-- Opening Marker --

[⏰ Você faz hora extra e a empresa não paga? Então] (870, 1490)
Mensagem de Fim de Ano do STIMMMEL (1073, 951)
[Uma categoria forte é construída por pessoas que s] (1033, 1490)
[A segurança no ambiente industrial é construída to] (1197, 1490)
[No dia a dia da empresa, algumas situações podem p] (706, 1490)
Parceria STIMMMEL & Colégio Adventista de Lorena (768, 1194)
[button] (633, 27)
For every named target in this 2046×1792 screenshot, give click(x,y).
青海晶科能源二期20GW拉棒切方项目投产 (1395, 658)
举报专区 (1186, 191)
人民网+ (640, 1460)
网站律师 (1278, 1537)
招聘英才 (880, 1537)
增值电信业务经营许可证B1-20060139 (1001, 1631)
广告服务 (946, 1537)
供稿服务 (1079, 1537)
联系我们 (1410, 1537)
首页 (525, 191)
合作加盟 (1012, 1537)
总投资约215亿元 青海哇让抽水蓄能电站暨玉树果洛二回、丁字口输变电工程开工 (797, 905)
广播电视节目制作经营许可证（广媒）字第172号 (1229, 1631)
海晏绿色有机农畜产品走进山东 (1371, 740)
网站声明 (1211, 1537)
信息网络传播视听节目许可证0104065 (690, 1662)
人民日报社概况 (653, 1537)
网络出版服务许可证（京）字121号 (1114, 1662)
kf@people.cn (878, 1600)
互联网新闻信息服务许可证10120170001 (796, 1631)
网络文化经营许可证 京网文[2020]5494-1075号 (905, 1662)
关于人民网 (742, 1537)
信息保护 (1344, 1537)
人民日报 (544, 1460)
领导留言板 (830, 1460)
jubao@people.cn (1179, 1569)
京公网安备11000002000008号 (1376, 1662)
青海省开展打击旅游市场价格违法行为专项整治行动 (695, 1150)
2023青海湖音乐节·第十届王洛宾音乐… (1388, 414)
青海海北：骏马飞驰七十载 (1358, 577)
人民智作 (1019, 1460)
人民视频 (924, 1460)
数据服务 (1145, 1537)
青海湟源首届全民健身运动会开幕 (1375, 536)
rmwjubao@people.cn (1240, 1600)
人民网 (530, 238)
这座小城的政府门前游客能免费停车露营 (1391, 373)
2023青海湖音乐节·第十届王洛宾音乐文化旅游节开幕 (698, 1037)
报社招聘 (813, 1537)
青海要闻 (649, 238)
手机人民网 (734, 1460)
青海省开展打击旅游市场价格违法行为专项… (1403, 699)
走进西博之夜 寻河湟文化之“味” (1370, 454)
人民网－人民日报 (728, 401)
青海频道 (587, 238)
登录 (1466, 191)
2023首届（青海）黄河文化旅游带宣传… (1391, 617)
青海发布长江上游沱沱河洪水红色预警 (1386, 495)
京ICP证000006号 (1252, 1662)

-- Closing Marker --

EXERCISE PROMPT -> Search the entries for the word "empresa", then list each line that holds it.

ANSWER ->
[⏰ Você faz hora extra e a empresa não paga? Então] (870, 1490)
[No dia a dia da empresa, algumas situações podem p] (706, 1490)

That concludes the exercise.